Extract every line of the records that contains the word "list", matching case exactly.

————————

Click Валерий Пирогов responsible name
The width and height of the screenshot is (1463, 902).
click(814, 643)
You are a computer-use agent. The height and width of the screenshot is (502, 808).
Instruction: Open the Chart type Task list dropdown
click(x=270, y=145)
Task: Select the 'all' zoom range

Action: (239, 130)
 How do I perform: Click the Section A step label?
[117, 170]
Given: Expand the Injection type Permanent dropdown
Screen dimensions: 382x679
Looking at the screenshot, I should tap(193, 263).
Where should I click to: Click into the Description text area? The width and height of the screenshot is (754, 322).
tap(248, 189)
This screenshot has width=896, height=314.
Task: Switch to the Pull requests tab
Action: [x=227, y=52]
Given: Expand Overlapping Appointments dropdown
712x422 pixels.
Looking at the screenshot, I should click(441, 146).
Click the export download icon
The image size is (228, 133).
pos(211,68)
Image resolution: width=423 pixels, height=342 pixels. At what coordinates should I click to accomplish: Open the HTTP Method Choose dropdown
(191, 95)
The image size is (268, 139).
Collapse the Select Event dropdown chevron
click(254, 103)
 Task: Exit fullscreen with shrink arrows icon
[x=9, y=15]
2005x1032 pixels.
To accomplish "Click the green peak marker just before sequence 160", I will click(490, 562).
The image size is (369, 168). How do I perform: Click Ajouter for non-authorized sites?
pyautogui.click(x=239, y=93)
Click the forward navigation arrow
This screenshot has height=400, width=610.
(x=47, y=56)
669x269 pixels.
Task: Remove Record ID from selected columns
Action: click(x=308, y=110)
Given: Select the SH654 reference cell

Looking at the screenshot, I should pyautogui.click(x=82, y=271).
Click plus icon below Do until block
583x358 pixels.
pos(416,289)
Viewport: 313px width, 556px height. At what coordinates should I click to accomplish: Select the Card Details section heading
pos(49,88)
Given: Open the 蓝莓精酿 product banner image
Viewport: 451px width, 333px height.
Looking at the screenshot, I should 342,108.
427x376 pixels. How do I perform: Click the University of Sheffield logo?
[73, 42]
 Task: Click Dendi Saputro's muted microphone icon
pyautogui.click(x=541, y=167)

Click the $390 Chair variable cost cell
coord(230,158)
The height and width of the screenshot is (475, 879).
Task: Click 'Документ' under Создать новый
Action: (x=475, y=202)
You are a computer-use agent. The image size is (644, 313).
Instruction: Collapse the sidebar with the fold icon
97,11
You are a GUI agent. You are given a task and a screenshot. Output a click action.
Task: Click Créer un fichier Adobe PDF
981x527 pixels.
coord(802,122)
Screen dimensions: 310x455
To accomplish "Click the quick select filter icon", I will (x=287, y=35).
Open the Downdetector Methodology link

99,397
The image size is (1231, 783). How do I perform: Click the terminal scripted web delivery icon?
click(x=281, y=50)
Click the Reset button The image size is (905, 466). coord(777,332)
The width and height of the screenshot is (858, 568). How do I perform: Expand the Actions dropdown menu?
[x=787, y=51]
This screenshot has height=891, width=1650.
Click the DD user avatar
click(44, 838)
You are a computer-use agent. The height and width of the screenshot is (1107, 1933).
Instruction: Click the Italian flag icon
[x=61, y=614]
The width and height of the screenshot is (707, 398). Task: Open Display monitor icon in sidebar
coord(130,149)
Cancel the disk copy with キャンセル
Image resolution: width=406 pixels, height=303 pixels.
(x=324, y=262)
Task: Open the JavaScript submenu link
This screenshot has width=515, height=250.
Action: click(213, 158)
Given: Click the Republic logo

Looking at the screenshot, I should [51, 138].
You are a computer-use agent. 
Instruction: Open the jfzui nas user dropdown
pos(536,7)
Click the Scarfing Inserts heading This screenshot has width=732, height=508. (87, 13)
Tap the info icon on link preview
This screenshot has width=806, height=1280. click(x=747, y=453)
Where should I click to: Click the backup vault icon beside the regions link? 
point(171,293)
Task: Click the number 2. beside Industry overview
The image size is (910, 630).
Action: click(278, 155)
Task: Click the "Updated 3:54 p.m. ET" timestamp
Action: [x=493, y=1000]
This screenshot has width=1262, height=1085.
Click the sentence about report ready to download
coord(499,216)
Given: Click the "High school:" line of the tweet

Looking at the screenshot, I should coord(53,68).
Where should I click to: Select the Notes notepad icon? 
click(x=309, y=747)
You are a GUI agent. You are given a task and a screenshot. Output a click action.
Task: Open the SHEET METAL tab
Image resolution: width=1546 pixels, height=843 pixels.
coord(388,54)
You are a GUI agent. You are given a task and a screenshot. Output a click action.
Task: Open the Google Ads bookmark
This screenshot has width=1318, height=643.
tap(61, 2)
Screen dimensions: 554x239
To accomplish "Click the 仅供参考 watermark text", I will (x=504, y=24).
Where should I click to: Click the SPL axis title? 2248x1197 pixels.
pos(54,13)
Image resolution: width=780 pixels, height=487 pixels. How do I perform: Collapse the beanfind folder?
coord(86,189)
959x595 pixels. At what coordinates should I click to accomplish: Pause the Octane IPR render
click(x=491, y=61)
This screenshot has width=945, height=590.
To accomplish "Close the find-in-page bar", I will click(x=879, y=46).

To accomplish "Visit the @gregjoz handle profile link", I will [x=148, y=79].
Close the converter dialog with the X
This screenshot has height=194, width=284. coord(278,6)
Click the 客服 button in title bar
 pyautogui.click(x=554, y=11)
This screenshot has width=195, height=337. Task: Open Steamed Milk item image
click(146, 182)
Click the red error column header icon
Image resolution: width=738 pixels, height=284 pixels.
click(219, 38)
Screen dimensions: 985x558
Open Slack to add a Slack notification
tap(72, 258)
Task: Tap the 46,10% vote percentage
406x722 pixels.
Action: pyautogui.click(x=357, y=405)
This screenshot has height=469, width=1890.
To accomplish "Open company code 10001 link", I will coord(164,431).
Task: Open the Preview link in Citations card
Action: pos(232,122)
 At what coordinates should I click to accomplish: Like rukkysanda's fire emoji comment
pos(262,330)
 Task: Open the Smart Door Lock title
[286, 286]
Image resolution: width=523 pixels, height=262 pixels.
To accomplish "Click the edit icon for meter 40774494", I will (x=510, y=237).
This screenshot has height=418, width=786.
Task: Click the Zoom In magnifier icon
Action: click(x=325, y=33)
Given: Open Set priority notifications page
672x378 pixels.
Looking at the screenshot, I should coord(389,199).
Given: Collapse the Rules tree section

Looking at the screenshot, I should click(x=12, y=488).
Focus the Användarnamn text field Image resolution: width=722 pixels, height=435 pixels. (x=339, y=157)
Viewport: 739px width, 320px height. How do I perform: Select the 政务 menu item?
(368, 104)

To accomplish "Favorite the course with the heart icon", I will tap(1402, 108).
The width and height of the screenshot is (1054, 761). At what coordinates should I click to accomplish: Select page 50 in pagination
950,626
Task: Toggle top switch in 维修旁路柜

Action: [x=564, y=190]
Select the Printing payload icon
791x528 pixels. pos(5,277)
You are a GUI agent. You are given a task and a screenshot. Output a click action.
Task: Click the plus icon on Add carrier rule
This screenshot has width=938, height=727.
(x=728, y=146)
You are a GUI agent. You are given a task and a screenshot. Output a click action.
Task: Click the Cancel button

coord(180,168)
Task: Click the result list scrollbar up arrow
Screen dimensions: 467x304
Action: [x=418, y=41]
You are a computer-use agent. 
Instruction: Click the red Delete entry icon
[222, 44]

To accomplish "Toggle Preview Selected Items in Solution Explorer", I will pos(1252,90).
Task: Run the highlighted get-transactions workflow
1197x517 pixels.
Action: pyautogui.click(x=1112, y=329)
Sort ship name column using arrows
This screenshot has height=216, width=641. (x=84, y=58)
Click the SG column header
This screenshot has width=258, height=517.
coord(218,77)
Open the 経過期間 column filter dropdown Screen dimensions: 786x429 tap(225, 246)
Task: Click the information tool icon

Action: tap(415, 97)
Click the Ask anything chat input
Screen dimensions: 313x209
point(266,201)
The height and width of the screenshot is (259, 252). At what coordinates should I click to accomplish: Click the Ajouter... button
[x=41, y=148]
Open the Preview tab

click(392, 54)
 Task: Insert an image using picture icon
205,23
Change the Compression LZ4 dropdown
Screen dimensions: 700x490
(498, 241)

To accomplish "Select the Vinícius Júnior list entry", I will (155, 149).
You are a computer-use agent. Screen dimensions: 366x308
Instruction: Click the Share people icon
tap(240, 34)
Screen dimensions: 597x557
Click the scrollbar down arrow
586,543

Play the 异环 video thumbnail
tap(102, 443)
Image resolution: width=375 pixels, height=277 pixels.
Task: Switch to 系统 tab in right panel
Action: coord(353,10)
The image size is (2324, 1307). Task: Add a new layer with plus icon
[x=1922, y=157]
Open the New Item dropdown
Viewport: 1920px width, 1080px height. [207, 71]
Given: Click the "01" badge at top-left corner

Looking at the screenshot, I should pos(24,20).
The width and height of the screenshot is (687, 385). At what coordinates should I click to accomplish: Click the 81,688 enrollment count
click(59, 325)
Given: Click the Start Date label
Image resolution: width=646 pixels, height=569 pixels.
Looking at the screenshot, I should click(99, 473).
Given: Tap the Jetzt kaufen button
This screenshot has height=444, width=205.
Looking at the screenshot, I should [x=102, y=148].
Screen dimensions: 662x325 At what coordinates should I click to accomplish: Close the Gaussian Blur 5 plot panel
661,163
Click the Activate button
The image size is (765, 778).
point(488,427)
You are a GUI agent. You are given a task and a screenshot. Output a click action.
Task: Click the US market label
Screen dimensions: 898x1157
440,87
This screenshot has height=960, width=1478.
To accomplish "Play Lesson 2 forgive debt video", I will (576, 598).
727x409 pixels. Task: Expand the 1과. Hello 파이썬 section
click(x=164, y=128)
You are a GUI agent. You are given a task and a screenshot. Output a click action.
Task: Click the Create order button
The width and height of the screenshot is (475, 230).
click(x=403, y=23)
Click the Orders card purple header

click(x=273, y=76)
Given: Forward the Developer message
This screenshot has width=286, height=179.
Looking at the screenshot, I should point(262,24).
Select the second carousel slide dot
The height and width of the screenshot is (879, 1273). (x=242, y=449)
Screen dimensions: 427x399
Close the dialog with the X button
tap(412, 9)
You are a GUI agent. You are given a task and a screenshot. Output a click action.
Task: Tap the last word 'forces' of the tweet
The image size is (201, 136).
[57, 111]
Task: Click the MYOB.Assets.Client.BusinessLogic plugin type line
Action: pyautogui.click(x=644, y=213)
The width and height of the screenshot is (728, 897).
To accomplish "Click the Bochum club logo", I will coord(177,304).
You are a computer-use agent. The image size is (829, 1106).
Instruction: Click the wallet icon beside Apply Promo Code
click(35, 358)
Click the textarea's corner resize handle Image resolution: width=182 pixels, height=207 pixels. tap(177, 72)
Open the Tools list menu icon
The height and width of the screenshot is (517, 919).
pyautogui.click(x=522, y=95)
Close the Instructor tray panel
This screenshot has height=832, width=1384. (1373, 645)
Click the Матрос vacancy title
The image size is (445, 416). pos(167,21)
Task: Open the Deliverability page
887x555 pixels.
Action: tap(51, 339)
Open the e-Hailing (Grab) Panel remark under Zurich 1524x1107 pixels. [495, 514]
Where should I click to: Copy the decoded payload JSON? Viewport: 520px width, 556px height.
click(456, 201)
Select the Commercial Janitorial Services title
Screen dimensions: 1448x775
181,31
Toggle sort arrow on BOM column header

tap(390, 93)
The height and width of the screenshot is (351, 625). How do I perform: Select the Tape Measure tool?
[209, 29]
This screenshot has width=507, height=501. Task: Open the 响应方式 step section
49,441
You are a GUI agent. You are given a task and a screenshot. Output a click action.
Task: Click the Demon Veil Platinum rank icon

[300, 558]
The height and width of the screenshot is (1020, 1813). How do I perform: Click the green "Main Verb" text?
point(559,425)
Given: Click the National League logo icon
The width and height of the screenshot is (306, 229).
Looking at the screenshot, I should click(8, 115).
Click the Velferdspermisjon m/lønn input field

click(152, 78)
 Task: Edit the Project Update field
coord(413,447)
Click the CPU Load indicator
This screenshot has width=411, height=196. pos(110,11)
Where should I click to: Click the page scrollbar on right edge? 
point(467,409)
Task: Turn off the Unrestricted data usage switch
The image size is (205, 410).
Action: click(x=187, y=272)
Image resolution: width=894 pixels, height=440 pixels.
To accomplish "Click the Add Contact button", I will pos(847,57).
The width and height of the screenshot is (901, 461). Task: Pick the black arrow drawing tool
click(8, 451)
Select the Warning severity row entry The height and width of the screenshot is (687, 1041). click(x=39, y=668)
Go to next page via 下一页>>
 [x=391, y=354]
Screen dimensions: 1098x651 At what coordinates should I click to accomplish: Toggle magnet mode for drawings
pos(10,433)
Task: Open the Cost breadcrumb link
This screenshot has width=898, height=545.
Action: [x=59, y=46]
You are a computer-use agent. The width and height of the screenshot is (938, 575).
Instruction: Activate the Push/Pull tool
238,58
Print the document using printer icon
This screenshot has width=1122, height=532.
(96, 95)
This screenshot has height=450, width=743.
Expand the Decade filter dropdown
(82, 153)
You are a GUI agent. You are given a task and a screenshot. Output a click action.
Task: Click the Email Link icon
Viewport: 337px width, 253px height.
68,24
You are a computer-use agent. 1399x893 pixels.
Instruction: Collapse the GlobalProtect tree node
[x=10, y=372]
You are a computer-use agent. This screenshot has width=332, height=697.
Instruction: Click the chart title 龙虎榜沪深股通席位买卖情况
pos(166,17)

————————

> [Written response]:
Instruction: Open the Chart type Task list dropdown
Task: Click the result list scrollbar up arrow
To accomplish "Select the Vinícius Júnior list entry", I will (155, 149).
Open the Tools list menu icon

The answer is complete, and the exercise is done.